Salí al patio, me puse en cuclillas en el ángulo que formaban las paredes y cargué los bolsillos. Tenía el escoplo por si convenía seguir en silencio y la Glock por si no importaba hacer ruido. A continuación repasé mis prioridades. Primero la casa, decidí. Había muchas posibilidades de que no pudiera echarle otro vistazo.
La puerta del porche de la cocina estaba cerrada, pero la cerradura era rudimentaria. Un mero trámite. Metí la punta doblada del punzón a modo de llave y busqué a tientas las clavijas. Eran grandes. Tardé menos de un minuto en estar dentro. Me detuve y escuché con atención. No quería encontrarme con la cocinera. Quizás aún seguía levantada, horneando alguna tarta especial. O acaso la chica irlandesa andaba por allí haciendo algo. Pero todo estaba en silencio. Me arrodillé frente a la puerta interior. La misma cerradura sencilla. La misma rapidez. La abrí y me llegaron los olores de la cocina. Escuché otra vez. La estancia estaba fría y desierta. Dejé el punzón en el suelo. El escoplo al lado. Agregué la Glock y los cargadores de repuesto. No quería que se disparara el detector de metales. En la quietud de la noche habría sonado como una sirena. Deslicé el punzón por el suelo, pegado a las tablas, y lo empujé a través del umbral. Repetí la operación con el escoplo, haciéndolo rodar hacia dentro. Casi todos los detectores de metales tienen una zona muerta en la parte inferior. Los zapatos elegantes de hombre llevan una varilla de acero en la suela, que les proporciona resistencia y flexibilidad. Los detectores de metales están concebidos para no tener en cuenta los zapatos, lo que tiene su lógica pues de lo contrario pitarían cada vez que pasara un tío con un calzado decente.

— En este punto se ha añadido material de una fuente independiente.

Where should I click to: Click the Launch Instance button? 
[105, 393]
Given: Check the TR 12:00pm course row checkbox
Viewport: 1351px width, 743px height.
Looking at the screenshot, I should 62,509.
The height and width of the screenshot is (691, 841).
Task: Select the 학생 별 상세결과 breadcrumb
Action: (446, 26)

Deslicé la Glock por la zona muerta y después un cargador y luego el otro. Lo empujé todo hacia el interior lo más lejos que pude. Acto seguido me puse en pie y entré. Cerré la puerta tras de mí sin hacer ruido. Recogí todo mi equipo y volví a llenarme los bolsillos. Dudé entre quitarme o no los zapatos. Es más fácil moverse en silencio si sólo llevas calcetines. Pero llegado el caso, los zapatos son armas muy útiles. Propinarle a alguien un puntapié significa dejarlo fuera de combate. Sin zapatos, los dedos corren peligro de romperse. Y se tarda tiempo en volver a ponérselos. Si tenía que salir a toda prisa, no quería correr por las rocas descalzo. O saltar el muro. Decidí que los llevaría puestos y andaría con cuidado. Era una casa de construcción sólida. Valía la pena correr el riesgo. Puse manos a la obra.